**STATED GOAL:** Pull out every line of the items below that contains the word "should".

>> start RECORDED DATA

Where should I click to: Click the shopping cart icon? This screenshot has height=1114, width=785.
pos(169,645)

>> end RECORDED DATA
>> start RECORDED DATA

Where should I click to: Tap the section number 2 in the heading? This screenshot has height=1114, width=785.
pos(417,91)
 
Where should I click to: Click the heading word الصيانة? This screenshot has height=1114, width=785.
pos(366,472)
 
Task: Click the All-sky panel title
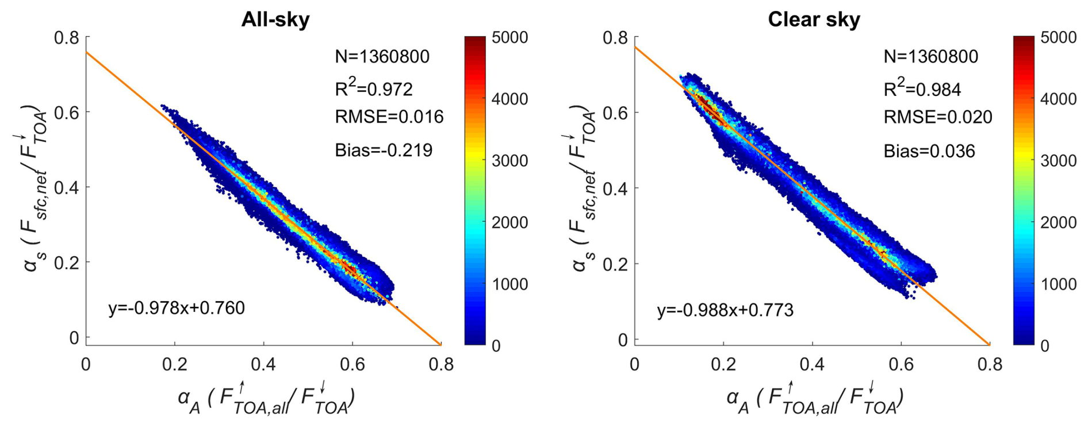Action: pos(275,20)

>> end RECORDED DATA

**RESPONSE FOR THIS EXERCISE:**
Where should I click to: Click the shopping cart icon? This screenshot has height=1114, width=785.
Where should I click to: Tap the section number 2 in the heading? This screenshot has height=1114, width=785.
Where should I click to: Click the heading word الصيانة? This screenshot has height=1114, width=785.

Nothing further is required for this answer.